Fast forward three years later, when she won her first World Cup race as a rookie driver this past December.

"It still hasn't even settled in that that happened in my first World Cup race," said Love.

She's always been a great athlete. Her Olympic dreams started at the age of four, as a gymnast. Then she gave track and field a shot when she was a freshman at Herriman High School. She went on to set multiple records before running track at UNLV, and that's when her Olympic dreams started to become a reality as she was recruited by the U.S. bobsled team in 2020.

"To be introduced once again to another avenue of potentially going to the Olympics through bobsled was just the greatest feeling ever, and I was willing to do anything to be able to try to make that Olympic dream happen, even if it meant I had to pass out in a bobsled to make it happen," said Love. "I was determined to try to go to the games."

And she did, competing in the 2022 Winter Olympics in Beijing as a brakeman in the back of the two-man sled. But after a disappointing seventh-place finish, she decided to take the sled in her own hands as a pilot.

"Seventh place was definitely a very hard pill to swallow," said Love. "I think that Games was kind of the turning point that lit the fire under me to want to become a pilot."

Moving from the back to the front of the sled is a very hard transition, but she's had quick success. She's now the fastest female bobsled pilot in the world after a great World Cup season.

"It was so much fun," said Love. "We ended up walking away with two gold medals in monobob, with two start records and two track records, and then a bronze medal in two-man."

Her sights are now set on the 2026 Olympics in Italy, with the goal of competing in the 2034 Olympics at the historic track in Park City.

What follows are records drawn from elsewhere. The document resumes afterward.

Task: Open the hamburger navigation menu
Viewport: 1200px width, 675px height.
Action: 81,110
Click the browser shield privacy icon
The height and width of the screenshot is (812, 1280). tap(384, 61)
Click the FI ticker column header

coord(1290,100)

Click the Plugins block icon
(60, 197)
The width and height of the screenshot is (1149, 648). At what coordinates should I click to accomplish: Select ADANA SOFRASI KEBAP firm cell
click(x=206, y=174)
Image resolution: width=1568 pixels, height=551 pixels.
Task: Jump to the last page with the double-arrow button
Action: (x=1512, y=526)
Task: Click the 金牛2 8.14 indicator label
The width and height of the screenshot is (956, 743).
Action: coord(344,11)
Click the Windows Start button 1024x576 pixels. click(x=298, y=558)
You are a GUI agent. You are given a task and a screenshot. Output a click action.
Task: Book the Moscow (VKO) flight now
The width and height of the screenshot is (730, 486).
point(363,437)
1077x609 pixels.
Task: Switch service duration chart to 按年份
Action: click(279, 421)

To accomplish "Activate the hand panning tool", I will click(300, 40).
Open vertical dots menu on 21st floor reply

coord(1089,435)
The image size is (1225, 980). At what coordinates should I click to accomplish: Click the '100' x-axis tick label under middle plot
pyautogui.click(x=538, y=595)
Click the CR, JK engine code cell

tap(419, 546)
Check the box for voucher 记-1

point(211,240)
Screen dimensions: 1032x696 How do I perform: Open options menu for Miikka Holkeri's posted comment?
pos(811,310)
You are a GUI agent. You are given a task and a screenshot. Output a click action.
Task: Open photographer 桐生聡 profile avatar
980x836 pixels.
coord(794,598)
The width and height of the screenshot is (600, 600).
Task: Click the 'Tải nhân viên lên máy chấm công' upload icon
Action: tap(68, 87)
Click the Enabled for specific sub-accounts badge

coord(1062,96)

"This track is so empowering to women's bobsled," said Love. "This is where women's bobsled started. To circle back and to be able to race on this legendary track, and to be a part of history once again — we're coming Salt Lake, who hosted a fantastic games in 2002. Ten years from now, it seems a little crazy, but the simple fact that this is home, and to compete in front of family and friends is something that I'll push through. Utah has always been home, and I've always absolutely loved it here, and it's just been such a blessing to have a sport that's brought me back into the Utah community."